La logique implacable du monde libéral pilonne un cadre et sa famille, ainsi que tous les salariés de l’entreprise. Stéphane Brizé continue d’observer l’injustice sociale de son œil acéré dans ce film inconfortable et vital.
Ce n’était pas prémédité, mais finalement Un autre monde semble clore une trilogie sur le travail entamée en 2015 avec La Loi du marché et prolongée en 2018 par En guerre. Stéphane Brizé, scénariste et réalisateur, et Vincent Lindon, acteur, signent ici leur cinquième collaboration. Il y a comme une évidence entre ces deux-là, une manière de regarder le monde, et d’y relever tout ce qui les rend fous. De la déshumanisation de la société capitaliste, Stéphane Brizé tire une fois encore, un film diablement humain. Une œuvre à hauteur d’homme, qui travaille le cuir et pénètre l’armure.
Après Thierry, chômeur de longue durée contraint d’accepter un emploi de vigile dans un supermarché ; après Laurent, ouvrier syndicaliste en lutte pour que l’usine ne ferme pas et refusant de céder devant le patronat, voici Philippe, cadre d’entreprise sommé de dégraisser une fois de plus son personnel. Dans la première partie du film, il assène au représentant des salariés, qui met en avant la contradiction inacceptable d’une entreprise qui licencie, alors qu’elle fait des bénéfices : « Tu poses une question à laquelle le groupe ne nous a pas demandé ni de répondre ni de réfléchir ». Philippe Lemesle, depuis des lustres, ne résout que les problèmes que ses patrons (et les actionnaires) lui soumettent. Ne voyant pas la fuite en avant qui consiste à « sacrifier 58 personnes pour en sauver 500 ».
Mais voilà, en prémices à ce nouvel ordre de la hiérarchie, pour qui la valeur travail et le facteur humain n’existent plus, le film s’est ouvert sur la confrontation entre Philippe et son épouse, Anne. Ils sont en train de divorcer, et les dégâts imputables au travail de Philippe, à tout ce qu’il a « ramené à la maison », sont inchiffrables. Pourtant, devant la véhémence d’Anne Lemesle (Sandrine Kiberlain, impressionnante entre colère et blessure) l’avocat de son mari dit : « Monsieur a déjà accepté de divorcer. On ne peut pas tout lui imposer et il ne peut pas tout accepter ». Le maître mot du film, c’est sacrifice. Tout ce que, de la sphère privée à l’entreprise, un homme est contraint de pilonner jour après jour.
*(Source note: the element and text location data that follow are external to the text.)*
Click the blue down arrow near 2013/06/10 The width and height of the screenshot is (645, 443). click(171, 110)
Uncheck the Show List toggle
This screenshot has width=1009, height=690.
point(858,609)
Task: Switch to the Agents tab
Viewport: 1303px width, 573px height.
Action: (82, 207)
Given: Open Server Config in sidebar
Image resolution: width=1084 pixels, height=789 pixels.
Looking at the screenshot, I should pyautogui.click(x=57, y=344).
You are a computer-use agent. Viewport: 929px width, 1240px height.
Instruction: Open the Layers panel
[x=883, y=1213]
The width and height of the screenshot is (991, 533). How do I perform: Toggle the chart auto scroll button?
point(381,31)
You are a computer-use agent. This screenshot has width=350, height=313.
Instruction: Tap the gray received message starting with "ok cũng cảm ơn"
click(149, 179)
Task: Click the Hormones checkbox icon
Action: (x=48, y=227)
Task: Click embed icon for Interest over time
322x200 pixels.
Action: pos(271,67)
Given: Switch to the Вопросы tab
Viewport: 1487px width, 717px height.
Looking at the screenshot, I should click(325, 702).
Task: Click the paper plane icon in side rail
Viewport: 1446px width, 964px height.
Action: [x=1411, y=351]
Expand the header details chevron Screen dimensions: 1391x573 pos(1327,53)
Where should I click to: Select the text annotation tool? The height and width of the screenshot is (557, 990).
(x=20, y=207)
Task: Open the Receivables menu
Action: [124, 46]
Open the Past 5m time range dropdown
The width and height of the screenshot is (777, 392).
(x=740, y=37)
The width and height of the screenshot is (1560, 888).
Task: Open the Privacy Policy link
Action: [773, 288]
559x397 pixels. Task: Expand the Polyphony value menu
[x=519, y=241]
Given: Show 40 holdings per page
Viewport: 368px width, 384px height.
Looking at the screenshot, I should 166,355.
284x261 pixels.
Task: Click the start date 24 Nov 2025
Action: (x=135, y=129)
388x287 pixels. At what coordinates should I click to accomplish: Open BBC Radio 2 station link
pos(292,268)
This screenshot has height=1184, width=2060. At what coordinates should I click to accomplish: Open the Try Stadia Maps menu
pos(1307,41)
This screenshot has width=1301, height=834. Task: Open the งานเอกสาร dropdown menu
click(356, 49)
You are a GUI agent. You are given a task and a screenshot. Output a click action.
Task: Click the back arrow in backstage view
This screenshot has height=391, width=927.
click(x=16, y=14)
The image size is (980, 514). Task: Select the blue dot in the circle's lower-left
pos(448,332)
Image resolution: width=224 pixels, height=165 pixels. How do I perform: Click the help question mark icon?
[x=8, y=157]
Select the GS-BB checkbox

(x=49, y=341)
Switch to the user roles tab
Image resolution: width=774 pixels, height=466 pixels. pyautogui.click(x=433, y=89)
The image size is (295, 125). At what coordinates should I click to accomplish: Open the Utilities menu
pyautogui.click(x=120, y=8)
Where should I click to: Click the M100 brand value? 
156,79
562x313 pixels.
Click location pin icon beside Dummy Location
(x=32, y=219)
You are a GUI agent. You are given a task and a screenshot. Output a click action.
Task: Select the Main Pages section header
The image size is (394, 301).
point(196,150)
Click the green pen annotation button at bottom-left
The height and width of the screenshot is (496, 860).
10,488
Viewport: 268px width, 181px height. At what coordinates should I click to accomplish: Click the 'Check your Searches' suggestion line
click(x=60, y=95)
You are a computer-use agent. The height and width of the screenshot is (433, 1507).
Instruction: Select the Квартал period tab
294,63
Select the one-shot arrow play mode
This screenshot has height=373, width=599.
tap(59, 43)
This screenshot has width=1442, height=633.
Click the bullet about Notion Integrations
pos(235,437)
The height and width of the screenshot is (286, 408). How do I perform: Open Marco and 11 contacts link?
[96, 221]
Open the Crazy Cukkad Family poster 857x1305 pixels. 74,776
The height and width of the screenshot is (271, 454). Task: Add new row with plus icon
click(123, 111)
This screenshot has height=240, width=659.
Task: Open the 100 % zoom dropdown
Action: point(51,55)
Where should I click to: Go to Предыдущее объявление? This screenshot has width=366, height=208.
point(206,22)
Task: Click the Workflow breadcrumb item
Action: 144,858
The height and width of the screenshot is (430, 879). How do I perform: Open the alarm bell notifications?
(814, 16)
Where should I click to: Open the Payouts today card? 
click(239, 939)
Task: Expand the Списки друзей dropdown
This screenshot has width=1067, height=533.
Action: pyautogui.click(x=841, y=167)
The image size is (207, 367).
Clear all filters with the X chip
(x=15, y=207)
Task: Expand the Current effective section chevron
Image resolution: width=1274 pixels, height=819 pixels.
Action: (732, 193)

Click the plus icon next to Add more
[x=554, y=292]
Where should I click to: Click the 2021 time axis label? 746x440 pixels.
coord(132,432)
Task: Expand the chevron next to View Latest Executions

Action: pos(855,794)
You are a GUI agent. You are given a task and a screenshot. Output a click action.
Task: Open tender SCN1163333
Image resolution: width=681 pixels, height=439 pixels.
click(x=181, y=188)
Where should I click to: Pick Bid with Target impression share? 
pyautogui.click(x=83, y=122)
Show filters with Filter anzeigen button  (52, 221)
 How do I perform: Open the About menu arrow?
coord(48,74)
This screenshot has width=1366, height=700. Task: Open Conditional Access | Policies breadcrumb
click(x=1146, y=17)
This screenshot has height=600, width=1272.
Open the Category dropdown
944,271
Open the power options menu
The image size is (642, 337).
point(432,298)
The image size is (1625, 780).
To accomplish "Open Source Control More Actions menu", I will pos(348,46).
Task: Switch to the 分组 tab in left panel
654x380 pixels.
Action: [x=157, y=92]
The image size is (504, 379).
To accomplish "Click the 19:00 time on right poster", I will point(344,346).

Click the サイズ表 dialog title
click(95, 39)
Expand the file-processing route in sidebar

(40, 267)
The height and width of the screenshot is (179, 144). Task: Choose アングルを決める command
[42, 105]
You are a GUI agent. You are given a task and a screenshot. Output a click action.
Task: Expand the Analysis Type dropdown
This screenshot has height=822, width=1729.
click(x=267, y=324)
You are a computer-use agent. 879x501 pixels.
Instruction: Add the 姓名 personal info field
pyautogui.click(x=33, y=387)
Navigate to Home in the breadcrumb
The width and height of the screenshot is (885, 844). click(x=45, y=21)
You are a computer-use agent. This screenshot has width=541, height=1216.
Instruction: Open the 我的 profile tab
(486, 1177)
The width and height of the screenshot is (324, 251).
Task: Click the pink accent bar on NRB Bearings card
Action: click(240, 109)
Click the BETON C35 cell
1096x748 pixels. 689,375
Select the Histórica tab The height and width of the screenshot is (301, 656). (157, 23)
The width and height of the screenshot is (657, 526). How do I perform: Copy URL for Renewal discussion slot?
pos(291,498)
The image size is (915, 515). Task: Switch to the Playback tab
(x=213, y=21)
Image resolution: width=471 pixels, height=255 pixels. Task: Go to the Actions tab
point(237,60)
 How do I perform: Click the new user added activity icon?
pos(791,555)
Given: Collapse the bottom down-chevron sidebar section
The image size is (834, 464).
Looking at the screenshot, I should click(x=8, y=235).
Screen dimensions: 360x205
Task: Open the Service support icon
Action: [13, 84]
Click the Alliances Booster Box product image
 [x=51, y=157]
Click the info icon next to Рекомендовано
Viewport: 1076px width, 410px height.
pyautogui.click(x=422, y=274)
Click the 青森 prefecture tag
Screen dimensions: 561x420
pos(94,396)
Sans misérabilisme, avec un œil quasi documentaire, mêlant acteurs professionnels et non professionnels, filmant au plus près les affrontements (avec les ouvriers, les syndicalistes, les patrons), et leurs effets sur Philippe, Stéphane Brizé observe la carapace peu à peu se fissurer, et le visage ravagé de celui qui ne peut plus « ne pas réfléchir ». Plans serrés, envahissement du cadre, présence impressionnante de Vincent Lindon, fort et usé, inaltérable et flottant. Dans son œil vif, ce qui de l’éclair de colère passe soudain à la buée d’émotion, est indescriptible. De même ce léger affaissement de la mâchoire, qui dit des phrases auquel il ne peut plus croire. Un autre monde est un film qui parle d’ici et maintenant. C’est effrayant, mais salutaire. Comme une gifle. Un appel à réagir. À se battre.